» **Supplied records**:
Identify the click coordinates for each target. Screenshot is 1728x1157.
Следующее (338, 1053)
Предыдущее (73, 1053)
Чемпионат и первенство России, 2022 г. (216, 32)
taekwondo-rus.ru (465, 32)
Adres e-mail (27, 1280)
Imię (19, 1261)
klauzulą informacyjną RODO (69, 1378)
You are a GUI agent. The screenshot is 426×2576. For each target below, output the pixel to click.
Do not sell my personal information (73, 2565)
* * *
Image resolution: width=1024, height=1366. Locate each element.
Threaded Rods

» **Task goal**: Once you reach the line with "Image resolution: width=1024, height=1366." in the data above, copy it and every line after it exactly, up to and including the line with "Threaded Rods".

» **Result for this task**:
Image resolution: width=1024, height=1366. Locate each element.
Threaded Rods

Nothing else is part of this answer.